### What you should do
Put the lines of the data below into a Markdown table with two columns, Row for the row number and Line for the text. Omit blank lines.

# start of Material provided

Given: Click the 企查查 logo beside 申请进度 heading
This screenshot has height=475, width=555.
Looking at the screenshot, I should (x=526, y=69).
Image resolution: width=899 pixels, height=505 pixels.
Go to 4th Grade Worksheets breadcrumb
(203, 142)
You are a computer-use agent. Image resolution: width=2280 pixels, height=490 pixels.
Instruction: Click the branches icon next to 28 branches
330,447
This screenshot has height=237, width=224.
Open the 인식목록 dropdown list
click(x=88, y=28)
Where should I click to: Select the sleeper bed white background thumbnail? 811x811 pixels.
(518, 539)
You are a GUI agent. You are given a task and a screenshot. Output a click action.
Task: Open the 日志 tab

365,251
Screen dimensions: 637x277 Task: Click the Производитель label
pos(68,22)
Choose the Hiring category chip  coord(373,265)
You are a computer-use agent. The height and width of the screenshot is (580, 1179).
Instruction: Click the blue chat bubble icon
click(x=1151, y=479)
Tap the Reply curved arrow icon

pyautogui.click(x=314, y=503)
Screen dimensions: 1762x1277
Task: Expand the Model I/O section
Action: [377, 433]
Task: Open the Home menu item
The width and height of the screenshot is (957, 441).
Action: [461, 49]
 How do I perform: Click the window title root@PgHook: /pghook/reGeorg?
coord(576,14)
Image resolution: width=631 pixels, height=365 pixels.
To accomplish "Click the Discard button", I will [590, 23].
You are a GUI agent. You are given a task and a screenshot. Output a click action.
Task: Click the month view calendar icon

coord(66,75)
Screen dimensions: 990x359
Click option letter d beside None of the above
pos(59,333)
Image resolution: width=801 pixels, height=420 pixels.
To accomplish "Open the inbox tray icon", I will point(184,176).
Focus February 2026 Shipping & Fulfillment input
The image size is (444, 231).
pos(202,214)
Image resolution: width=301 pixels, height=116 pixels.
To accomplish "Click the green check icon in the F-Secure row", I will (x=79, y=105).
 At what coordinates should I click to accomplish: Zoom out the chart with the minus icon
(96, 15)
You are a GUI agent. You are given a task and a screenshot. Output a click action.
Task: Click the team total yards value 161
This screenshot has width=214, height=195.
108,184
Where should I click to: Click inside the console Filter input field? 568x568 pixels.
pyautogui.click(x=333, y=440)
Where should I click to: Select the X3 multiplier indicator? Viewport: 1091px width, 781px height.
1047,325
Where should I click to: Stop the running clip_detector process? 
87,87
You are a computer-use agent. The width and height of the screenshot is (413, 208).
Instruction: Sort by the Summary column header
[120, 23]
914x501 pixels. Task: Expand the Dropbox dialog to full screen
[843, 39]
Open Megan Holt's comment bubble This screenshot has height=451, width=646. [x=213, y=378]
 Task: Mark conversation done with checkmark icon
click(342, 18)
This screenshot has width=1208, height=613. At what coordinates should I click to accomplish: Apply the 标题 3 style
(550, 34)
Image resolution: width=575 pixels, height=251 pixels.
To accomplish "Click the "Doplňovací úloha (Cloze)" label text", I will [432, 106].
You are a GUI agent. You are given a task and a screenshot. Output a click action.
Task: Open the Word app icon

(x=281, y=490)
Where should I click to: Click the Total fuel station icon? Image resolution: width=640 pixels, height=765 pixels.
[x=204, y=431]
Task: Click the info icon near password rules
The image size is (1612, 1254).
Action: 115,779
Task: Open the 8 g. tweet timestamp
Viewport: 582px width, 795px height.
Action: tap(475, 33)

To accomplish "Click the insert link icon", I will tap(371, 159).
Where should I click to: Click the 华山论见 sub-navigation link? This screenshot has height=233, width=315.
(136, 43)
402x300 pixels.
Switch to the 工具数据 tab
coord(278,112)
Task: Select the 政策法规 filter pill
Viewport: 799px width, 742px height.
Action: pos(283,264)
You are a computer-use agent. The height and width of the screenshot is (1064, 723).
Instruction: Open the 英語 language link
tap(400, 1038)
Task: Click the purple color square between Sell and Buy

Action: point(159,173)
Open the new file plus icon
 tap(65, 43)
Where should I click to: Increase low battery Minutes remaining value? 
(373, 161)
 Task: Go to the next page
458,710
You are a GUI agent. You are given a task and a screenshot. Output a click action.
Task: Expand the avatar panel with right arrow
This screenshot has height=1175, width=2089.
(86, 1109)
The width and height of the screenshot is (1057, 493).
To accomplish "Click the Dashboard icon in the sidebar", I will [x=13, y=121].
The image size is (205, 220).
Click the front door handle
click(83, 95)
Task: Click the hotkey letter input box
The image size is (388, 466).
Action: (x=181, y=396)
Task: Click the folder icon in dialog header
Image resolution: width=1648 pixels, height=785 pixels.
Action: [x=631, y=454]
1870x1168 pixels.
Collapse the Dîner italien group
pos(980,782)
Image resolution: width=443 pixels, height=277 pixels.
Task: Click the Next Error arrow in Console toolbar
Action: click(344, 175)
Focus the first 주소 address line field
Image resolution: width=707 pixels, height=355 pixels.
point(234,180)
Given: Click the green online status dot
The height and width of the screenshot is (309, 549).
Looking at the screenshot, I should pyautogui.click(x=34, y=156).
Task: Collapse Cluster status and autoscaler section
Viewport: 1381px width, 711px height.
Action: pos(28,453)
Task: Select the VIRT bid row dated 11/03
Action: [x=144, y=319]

# end of Material provided

### Reply to the exercise
| Row | Line |
|---|---|
| 1 | Given: Click the 企查查 logo beside 申请进度 heading |
| 2 | This screenshot has height=475, width=555. |
| 3 | Looking at the screenshot, I should (x=526, y=69). |
| 4 | Image resolution: width=899 pixels, height=505 pixels. |
| 5 | Go to 4th Grade Worksheets breadcrumb |
| 6 | (203, 142) |
| 7 | You are a computer-use agent. Image resolution: width=2280 pixels, height=490 pixels. |
| 8 | Instruction: Click the branches icon next to 28 branches |
| 9 | 330,447 |
| 10 | This screenshot has height=237, width=224. |
| 11 | Open the 인식목록 dropdown list |
| 12 | click(x=88, y=28) |
| 13 | Where should I click to: Select the sleeper bed white background thumbnail? 811x811 pixels. |
| 14 | (518, 539) |
| 15 | You are a GUI agent. You are given a task and a screenshot. Output a click action. |
| 16 | Task: Open the 日志 tab |
| 17 | 365,251 |
| 18 | Screen dimensions: 637x277 Task: Click the Производитель label |
| 19 | pos(68,22) |
| 20 | Choose the Hiring category chip  coord(373,265) |
| 21 | You are a computer-use agent. The height and width of the screenshot is (580, 1179). |
| 22 | Instruction: Click the blue chat bubble icon |
| 23 | click(x=1151, y=479) |
| 24 | Tap the Reply curved arrow icon |
| 25 | pyautogui.click(x=314, y=503) |
| 26 | Screen dimensions: 1762x1277 |
| 27 | Task: Expand the Model I/O section |
| 28 | Action: [377, 433] |
| 29 | Task: Open the Home menu item |
| 30 | The width and height of the screenshot is (957, 441). |
| 31 | Action: [461, 49] |
| 32 |  How do I perform: Click the window title root@PgHook: /pghook/reGeorg? |
| 33 | coord(576,14) |
| 34 | Image resolution: width=631 pixels, height=365 pixels. |
| 35 | To accomplish "Click the Discard button", I will [590, 23]. |
| 36 | You are a GUI agent. You are given a task and a screenshot. Output a click action. |
| 37 | Task: Click the month view calendar icon |
| 38 | coord(66,75) |
| 39 | Screen dimensions: 990x359 |
| 40 | Click option letter d beside None of the above |
| 41 | pos(59,333) |
| 42 | Image resolution: width=801 pixels, height=420 pixels. |
| 43 | To accomplish "Open the inbox tray icon", I will point(184,176). |
| 44 | Focus February 2026 Shipping & Fulfillment input |
| 45 | The image size is (444, 231). |
| 46 | pos(202,214) |
| 47 | Image resolution: width=301 pixels, height=116 pixels. |
| 48 | To accomplish "Click the green check icon in the F-Secure row", I will (x=79, y=105). |
| 49 |  At what coordinates should I click to accomplish: Zoom out the chart with the minus icon |
| 50 | (96, 15) |
| 51 | You are a GUI agent. You are given a task and a screenshot. Output a click action. |
| 52 | Task: Click the team total yards value 161 |
| 53 | This screenshot has width=214, height=195. |
| 54 | 108,184 |
| 55 | Where should I click to: Click inside the console Filter input field? 568x568 pixels. |
| 56 | pyautogui.click(x=333, y=440) |
| 57 | Where should I click to: Select the X3 multiplier indicator? Viewport: 1091px width, 781px height. |
| 58 | 1047,325 |
| 59 | Where should I click to: Stop the running clip_detector process?  |
| 60 | 87,87 |
| 61 | You are a computer-use agent. The width and height of the screenshot is (413, 208). |
| 62 | Instruction: Sort by the Summary column header |
| 63 | [120, 23] |
| 64 | 914x501 pixels. Task: Expand the Dropbox dialog to full screen |
| 65 | [843, 39] |
| 66 | Open Megan Holt's comment bubble This screenshot has height=451, width=646. [x=213, y=378] |
| 67 |  Task: Mark conversation done with checkmark icon |
| 68 | click(342, 18) |
| 69 | This screenshot has width=1208, height=613. At what coordinates should I click to accomplish: Apply the 标题 3 style |
| 70 | (550, 34) |
| 71 | Image resolution: width=575 pixels, height=251 pixels. |
| 72 | To accomplish "Click the "Doplňovací úloha (Cloze)" label text", I will [432, 106]. |
| 73 | You are a GUI agent. You are given a task and a screenshot. Output a click action. |
| 74 | Task: Open the Word app icon |
| 75 | (x=281, y=490) |
| 76 | Where should I click to: Click the Total fuel station icon? Image resolution: width=640 pixels, height=765 pixels. |
| 77 | [x=204, y=431] |
| 78 | Task: Click the info icon near password rules |
| 79 | The image size is (1612, 1254). |
| 80 | Action: 115,779 |
| 81 | Task: Open the 8 g. tweet timestamp |
| 82 | Viewport: 582px width, 795px height. |
| 83 | Action: tap(475, 33) |
| 84 | To accomplish "Click the insert link icon", I will tap(371, 159). |
| 85 | Where should I click to: Click the 华山论见 sub-navigation link? This screenshot has height=233, width=315. |
| 86 | (136, 43) |
| 87 | 402x300 pixels. |
| 88 | Switch to the 工具数据 tab |
| 89 | coord(278,112) |
| 90 | Task: Select the 政策法规 filter pill |
| 91 | Viewport: 799px width, 742px height. |
| 92 | Action: pos(283,264) |
| 93 | You are a computer-use agent. The height and width of the screenshot is (1064, 723). |
| 94 | Instruction: Open the 英語 language link |
| 95 | tap(400, 1038) |
| 96 | Task: Click the purple color square between Sell and Buy |
| 97 | Action: point(159,173) |
| 98 | Open the new file plus icon |
| 99 |  tap(65, 43) |
| 100 | Where should I click to: Increase low battery Minutes remaining value?  |
| 101 | (373, 161) |
| 102 |  Task: Go to the next page |
| 103 | 458,710 |
| 104 | You are a GUI agent. You are given a task and a screenshot. Output a click action. |
| 105 | Task: Expand the avatar panel with right arrow |
| 106 | This screenshot has height=1175, width=2089. |
| 107 | (86, 1109) |
| 108 | The width and height of the screenshot is (1057, 493). |
| 109 | To accomplish "Click the Dashboard icon in the sidebar", I will [x=13, y=121]. |
| 110 | The image size is (205, 220). |
| 111 | Click the front door handle |
| 112 | click(83, 95) |
| 113 | Task: Click the hotkey letter input box |
| 114 | The image size is (388, 466). |
| 115 | Action: (x=181, y=396) |
| 116 | Task: Click the folder icon in dialog header |
| 117 | Image resolution: width=1648 pixels, height=785 pixels. |
| 118 | Action: [x=631, y=454] |
| 119 | 1870x1168 pixels. |
| 120 | Collapse the Dîner italien group |
| 121 | pos(980,782) |
| 122 | Image resolution: width=443 pixels, height=277 pixels. |
| 123 | Task: Click the Next Error arrow in Console toolbar |
| 124 | Action: click(344, 175) |
| 125 | Focus the first 주소 address line field |
| 126 | Image resolution: width=707 pixels, height=355 pixels. |
| 127 | point(234,180) |
| 128 | Given: Click the green online status dot |
| 129 | The height and width of the screenshot is (309, 549). |
| 130 | Looking at the screenshot, I should pyautogui.click(x=34, y=156). |
| 131 | Task: Collapse Cluster status and autoscaler section |
| 132 | Viewport: 1381px width, 711px height. |
| 133 | Action: pos(28,453) |
| 134 | Task: Select the VIRT bid row dated 11/03 |
| 135 | Action: [x=144, y=319] |